American-born British historian and academic (1928–2020)

Zara Alice Steiner, ( Shakow; 6 November 1928 – 13 February 2020) was an American-born British historian and academic.

==Biography==
Born on 6 November 1928 in Manhattan, New York City, Zara Alice Shakow was the daughter of Frances (née Price) and Joseph Shakow. She was of Lithuanian-Jewish descent through her father, who was an outfitter who provided equipment to polar explorers, and her mother was a homemaker. Shakow was a 1948 graduate of Swarthmore College in Pennsylvania and gained bachelor's and master's degrees from the University of Oxford in 1950 (in two years, rather than three) and 1954 respectively. Tutored by both AJP Taylor and Isaiah Berlin, she asked the former to be her doctoral supervisor, but Taylor disapproved of the PhD, which he did not consider worthwhile. She received a doctorate in History from Harvard in 1957.

Steiner specialised in foreign relations, international relations and 20th-century history of Europe and of the United States. Richard J. Evans described her two volumes in the Oxford History of Modern Europe (The Lights That Failed and The Triumph of the Dark) as "standard works" on international diplomacy between both world wars.

From 1968 to 1995, Steiner was a Fellow of New Hall (now Murray Edwards College) of Cambridge University. In 2007, she was elected a Fellow of the British Academy (FBA), the UK's national academy for the humanities and the social sciences.

She married the literary critic and scholar George Steiner in 1955. The couple were introduced by their respective Harvard professors who knew both of them. They had two children. Their son, David Steiner,
is executive director of the Johns Hopkins Institute for Education Policy and professor of education at Johns Hopkins University.

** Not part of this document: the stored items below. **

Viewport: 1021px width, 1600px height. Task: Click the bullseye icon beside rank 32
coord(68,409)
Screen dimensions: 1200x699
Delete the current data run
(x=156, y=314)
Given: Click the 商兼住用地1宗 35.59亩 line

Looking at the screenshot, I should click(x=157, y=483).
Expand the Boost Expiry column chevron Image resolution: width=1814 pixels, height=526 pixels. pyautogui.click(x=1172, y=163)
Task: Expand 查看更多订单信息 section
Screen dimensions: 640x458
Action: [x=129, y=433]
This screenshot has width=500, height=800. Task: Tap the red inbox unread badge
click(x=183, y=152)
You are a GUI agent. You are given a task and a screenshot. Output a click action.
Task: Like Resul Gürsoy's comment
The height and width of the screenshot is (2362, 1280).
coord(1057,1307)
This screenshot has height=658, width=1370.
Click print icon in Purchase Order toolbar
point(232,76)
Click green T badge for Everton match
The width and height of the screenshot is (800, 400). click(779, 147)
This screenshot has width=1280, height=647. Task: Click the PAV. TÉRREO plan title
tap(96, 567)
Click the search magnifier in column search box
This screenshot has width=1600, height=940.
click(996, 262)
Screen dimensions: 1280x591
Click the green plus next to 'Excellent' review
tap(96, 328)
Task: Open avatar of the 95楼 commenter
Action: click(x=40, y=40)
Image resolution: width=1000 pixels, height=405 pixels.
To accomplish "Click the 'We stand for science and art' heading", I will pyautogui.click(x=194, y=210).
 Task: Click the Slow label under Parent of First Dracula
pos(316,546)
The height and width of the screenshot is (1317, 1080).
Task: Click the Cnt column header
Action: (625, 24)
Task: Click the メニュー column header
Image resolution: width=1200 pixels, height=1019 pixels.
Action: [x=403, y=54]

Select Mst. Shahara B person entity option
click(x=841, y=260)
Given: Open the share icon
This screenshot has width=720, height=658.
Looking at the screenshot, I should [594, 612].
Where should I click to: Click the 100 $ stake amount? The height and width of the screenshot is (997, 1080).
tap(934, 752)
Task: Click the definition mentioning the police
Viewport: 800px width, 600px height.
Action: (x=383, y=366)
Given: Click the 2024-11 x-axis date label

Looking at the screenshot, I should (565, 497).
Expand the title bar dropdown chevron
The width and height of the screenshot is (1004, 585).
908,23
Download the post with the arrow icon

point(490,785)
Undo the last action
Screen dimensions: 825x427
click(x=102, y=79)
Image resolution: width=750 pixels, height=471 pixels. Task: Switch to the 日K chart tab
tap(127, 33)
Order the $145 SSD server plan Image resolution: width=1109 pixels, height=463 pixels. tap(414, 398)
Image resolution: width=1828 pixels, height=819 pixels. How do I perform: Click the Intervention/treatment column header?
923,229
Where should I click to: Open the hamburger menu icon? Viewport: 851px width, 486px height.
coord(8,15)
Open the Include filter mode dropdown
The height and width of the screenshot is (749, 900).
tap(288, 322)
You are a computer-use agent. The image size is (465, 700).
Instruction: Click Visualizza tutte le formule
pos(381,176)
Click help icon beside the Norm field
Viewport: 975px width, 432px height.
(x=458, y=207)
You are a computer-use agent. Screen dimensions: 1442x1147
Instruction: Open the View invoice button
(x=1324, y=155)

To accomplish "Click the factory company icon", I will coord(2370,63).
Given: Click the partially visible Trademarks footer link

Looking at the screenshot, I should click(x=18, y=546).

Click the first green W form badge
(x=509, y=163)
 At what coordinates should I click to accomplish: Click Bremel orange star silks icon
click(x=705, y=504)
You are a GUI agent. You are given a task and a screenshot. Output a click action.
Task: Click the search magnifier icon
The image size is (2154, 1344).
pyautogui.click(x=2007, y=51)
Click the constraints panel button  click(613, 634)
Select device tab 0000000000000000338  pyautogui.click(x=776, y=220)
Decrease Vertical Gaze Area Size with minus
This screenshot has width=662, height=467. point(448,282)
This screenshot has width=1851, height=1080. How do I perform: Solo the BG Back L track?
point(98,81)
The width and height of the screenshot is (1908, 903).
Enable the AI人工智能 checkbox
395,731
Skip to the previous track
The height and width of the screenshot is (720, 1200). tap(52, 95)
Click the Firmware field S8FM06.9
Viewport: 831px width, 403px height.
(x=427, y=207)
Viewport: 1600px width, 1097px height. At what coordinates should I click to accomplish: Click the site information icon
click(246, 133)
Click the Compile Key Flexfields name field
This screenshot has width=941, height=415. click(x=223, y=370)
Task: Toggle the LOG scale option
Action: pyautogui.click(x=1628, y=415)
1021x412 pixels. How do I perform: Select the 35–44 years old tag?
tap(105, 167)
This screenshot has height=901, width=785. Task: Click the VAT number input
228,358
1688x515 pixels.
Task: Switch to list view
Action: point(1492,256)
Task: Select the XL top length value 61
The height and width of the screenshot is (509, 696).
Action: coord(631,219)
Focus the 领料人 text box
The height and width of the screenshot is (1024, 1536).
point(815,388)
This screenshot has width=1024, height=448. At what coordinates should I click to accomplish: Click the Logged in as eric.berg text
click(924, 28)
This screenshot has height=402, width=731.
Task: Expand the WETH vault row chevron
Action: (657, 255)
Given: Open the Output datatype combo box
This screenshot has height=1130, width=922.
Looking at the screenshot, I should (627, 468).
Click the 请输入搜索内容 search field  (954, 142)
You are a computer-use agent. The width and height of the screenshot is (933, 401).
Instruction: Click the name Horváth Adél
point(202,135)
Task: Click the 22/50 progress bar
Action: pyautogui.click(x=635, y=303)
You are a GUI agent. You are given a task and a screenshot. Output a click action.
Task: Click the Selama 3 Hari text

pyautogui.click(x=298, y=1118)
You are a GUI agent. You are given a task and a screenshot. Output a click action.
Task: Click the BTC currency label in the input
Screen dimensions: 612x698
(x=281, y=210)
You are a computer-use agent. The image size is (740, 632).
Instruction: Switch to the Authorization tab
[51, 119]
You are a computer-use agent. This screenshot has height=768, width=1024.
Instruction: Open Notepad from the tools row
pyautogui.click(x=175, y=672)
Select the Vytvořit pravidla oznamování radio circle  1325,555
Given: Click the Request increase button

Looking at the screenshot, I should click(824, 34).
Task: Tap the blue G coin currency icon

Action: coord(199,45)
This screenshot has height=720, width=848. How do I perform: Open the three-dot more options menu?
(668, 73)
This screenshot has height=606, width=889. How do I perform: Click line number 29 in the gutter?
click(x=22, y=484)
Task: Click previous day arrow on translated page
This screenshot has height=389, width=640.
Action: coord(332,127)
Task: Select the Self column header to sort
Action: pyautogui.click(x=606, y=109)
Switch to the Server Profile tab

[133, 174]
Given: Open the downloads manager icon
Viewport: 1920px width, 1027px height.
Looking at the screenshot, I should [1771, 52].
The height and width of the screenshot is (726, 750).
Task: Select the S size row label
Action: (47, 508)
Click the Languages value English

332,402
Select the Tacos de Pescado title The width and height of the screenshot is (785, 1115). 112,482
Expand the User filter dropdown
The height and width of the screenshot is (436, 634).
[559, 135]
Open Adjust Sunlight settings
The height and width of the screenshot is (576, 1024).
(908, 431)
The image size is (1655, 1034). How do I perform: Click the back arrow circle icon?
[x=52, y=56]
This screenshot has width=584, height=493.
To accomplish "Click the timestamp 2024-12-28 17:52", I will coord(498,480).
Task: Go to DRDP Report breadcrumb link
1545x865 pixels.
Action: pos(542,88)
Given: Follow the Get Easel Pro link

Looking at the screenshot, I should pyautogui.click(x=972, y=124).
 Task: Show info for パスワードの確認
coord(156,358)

Their daughter, Deborah Steiner, is a Professor of Classics at Columbia University. George Steiner died on 3 February 2020, and Zara Steiner died from pneumonia at their Cambridge home ten days later, aged 91.

==Selected works==
- Steiner, Zara S. (1969). "The Foreign Office and foreign policy, 1898–1914"
- Steiner, Zara S. (2003). "Britain and the origins of the First World War"
- Steiner, Zara (2005). "The Lights that Failed: European international history 1919–1933"
- Steiner, Zara (2010). "The Triumph of the Dark: European international history 1933–1939"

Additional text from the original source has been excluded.